Significant improvement in the regeneration of the vaginal microbiome has also been described, an added value in the treatment of vulvovaginal atrophy and its symptomatology.
Can side effects occur?
Breast safety is a primary objective when implementing or recommending treatment in women with a history of breast cancer.
No greater side effects were found in women with a history of breast cancer treated with ospemifene than in untreated women or in women without a history of neoplastic disease; it should even be noted that in these studies the patients with breast cancer did not report the appearance of hot flushes.
Assessing breast safety in clinical trials of prasterone, hormone levels in women with breast cancer were compared. In the study group, estradiol and testosterone levels were slightly increased, superimposable to those of postmenopausal women.

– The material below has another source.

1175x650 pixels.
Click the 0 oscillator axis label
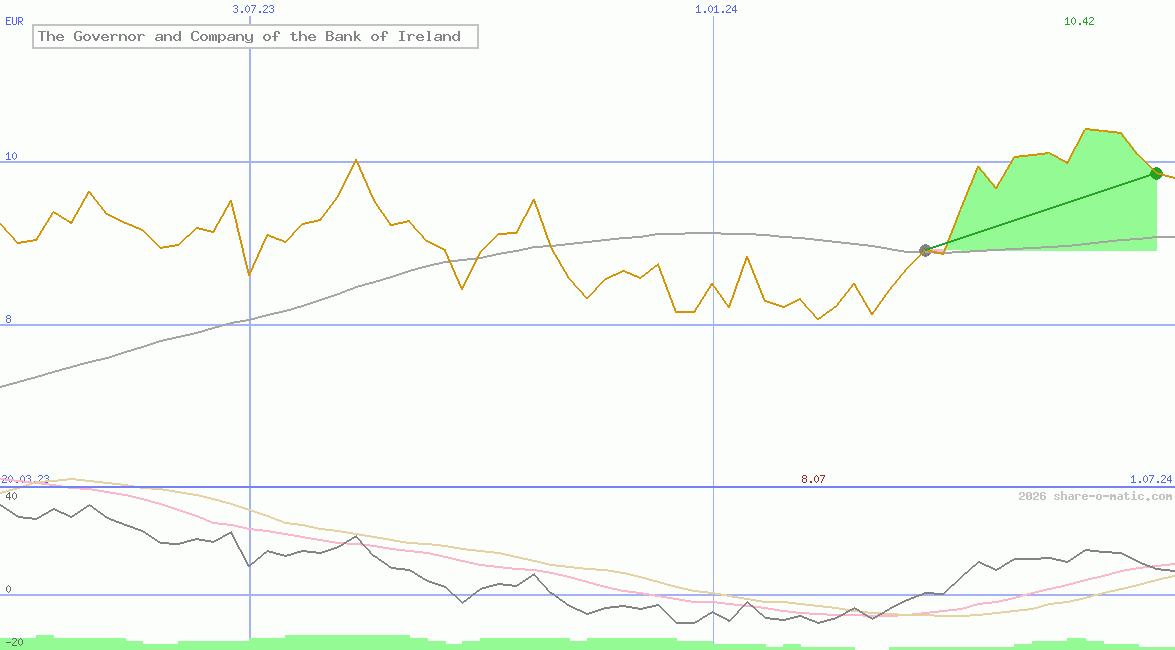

No serious side effects have been reported with the use of the laser that would contraindicate its use in women with breast cancer.
Could we choose a treatment for the patient with symptomatic vulvo-vaginal atrophy who has been treated for breast cancer?
At the present time we have to recommend moisturizers and lubricants as the first step of treatment. It is suggested that in most cases these preparations are used inconsistently and should be used on a daily basis.
Based on experience and time of use, ospemifene is indicated for the treatment of women free of disease and who have already completed antiestrogenic treatment. Because of its oral administration, the positive effect on bone mass and the breast profile, we could say that this drug provides an integral treatment for the symptomatic postmenopausal woman who has suffered from breast cancer.
Treatment with daily prasterone ovules brings a new concept by allowing estrogenic action at the local level without the potential general effect.
A similar situation arises with the use of vaginal lasers. Treatment with CO2 laser is showing symptomatic improvement in many patients and its use is becoming more and more widespread, offering new data on efficacy and safety, supported by the large number of studies with an increasing number of patients. Other types of laser are also offering promising results.
We cannot conclude on a specific recommendation, which will undoubtedly be specified with the forthcoming results, although there is no doubt that the combined use of laser with one of these preparations may offer a new treatment step for patients with therapeutic limitations, such as women treated for breast cancer, who do not respond to the different guidelines currently indicated.
Improving the quality of life of this large group of women who have already suffered from cancer should be a priority objective and opening up treatment possibilities represents an important advance in gynecological and health care. We must evaluate the characteristics of each patient in terms of age, pathology, comorbidities, possibilities of accessibility to each treatment and acceptability.
New treatment perspectives are opening up for these patients with a greater possibility of moderate-severe vulvovaginal atrophy by means of therapeutic options without systemic estrogenic effect. Ospemifene, prasterone and laser offer many possibilities to improve the quality of life of these women.